With the percentages of mass shootings going up, it is important to take a look at how households are raising their kids in recent years. With this early exposure to guns it not only brings possibilities of gun related accidents in the home, yet also seeing the use of or need for guns as normal.
With more than 500 killed already in 2017 because of mass shootings, it is important to educate the youth on gun control and safety. If the owning of guns becomes this normalized it may lead to more normalization of shootings.
More enforced gun control is an essential step in the stopping of risky upbringings that may lead to dangerous situations.
“Whether a state has a large capacity ammunition magazine ban is the single best predictor of the mass shooting rate in that state,” an experiment and analysis by the Stanford Geospatial Center and Library and concluded by community health science professor at Boston University, Michael Siegel, cited.

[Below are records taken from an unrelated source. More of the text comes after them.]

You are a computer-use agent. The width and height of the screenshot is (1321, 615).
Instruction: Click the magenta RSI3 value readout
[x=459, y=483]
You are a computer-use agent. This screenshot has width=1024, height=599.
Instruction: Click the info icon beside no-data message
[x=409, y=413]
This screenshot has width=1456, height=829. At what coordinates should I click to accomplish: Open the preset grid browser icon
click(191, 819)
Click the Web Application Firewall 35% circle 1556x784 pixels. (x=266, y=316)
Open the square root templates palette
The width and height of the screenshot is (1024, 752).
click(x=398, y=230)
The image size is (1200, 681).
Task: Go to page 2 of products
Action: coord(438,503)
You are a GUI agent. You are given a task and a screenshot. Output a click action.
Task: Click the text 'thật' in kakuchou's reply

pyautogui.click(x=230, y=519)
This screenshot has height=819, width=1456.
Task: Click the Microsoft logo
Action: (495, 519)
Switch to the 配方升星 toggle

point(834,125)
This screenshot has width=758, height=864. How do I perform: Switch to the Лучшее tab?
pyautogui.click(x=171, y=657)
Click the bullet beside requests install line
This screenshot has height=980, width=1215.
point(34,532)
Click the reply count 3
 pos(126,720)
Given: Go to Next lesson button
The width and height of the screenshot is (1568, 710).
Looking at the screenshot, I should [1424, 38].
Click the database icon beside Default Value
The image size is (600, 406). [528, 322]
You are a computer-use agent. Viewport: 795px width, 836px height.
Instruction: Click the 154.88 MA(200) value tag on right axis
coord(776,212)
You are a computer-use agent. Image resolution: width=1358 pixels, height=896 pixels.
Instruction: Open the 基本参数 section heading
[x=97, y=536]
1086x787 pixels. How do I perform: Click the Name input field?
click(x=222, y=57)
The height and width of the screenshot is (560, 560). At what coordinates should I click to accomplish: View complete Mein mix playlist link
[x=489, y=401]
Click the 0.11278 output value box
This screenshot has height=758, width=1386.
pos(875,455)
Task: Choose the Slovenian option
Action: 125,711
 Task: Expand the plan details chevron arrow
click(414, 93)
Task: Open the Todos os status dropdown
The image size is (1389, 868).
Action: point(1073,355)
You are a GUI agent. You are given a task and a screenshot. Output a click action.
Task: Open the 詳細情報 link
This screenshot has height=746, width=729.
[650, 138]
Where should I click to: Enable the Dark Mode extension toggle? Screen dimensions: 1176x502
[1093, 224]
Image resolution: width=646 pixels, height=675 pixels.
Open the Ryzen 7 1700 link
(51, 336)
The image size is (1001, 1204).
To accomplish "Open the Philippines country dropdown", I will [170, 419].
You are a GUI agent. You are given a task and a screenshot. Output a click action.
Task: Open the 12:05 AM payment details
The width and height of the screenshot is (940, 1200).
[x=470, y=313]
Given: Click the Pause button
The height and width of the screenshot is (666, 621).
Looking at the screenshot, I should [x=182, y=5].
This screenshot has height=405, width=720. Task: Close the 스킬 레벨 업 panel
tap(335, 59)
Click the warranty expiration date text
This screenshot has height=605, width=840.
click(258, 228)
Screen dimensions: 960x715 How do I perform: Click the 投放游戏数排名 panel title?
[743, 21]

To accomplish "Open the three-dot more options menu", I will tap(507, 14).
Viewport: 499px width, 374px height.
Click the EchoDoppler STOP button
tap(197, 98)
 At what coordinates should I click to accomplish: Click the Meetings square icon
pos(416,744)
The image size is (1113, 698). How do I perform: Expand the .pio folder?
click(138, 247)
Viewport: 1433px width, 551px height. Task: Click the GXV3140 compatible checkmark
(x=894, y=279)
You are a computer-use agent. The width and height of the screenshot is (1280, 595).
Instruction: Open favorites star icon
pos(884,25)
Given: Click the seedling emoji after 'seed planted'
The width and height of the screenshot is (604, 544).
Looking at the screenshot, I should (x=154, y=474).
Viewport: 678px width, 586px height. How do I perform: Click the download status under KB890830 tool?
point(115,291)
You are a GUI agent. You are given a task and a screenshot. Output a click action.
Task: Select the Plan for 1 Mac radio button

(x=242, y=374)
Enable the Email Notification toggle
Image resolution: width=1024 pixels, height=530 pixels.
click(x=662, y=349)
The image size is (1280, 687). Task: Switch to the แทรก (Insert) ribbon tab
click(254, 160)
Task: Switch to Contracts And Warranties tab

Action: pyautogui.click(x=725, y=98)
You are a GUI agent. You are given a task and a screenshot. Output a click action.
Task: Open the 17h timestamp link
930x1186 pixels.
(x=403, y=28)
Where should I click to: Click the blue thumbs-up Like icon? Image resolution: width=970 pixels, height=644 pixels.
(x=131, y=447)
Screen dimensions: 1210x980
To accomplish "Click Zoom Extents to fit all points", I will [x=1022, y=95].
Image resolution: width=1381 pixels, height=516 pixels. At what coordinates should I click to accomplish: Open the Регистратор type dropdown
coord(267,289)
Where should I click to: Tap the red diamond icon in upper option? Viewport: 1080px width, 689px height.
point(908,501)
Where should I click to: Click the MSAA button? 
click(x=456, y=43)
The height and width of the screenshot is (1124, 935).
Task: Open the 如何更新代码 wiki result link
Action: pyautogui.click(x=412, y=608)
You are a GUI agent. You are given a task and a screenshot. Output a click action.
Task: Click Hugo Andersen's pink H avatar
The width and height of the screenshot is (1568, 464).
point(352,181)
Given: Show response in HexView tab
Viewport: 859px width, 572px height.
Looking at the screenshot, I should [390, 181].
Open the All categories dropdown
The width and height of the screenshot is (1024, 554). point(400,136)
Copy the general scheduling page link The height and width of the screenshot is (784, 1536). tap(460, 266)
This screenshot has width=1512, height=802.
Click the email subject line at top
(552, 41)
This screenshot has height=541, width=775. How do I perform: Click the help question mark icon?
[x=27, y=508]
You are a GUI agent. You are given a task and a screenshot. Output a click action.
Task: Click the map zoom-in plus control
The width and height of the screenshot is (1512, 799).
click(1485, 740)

This study although only showing correlation not strict causation, is still showcasing dangerous factors in mass shootings. I feel that a correlation is an important enough component to call for a change in our current gun control laws.
If one can see that an element of something is causing risk and possible death to innocent people, then why are people still so nonchalant and stubborn about owning guns?
Many cases of bans on certain aspects of guns have been shown to bring about counter arguments of going against the second amendment. People view most gun restrictions as being unconstitutional and against their freedoms as citizens. Many state the reason of needing a gun as needing protection which is an understandable argument.
While I believe that we need stricter gun laws, it does not mean a ban on all arms.
The problem and need for protection can still be solved, yet with a more extensive process of earning the right to owning a gun. These countless tragic events should be the call to action that the United States needs to enforce a stricter law over obtaining guns.
Jacob • Nov 8, 2018 at 8:53 pm
I think that your wrong on this, states that have large capacity bans still have mass shootings, I can’t call this fake news because it’s opinion, but it’s biased. California has an AVERAGE (30 round magazine) BAN, making the only thing legal low capacity, but it still has lots of mass shootings, Chicago has the most strict gun laws in America, but it also has the highest death rate per gun. It’s a people problem, plain and simple, you don’t see mass shootings in low population areas because we are taught to value life and have a base behind it. In cities there are lots of people that view life as a lower thing, one of the reasons that people have affairs, no respect for life. Once we start teaching how important life truly is, then we will start seeing declines, when we start teaching the people on the brink how much it truly matters, and then if that doesn’t work, then your school better have 2-3 resource officers on the grounds.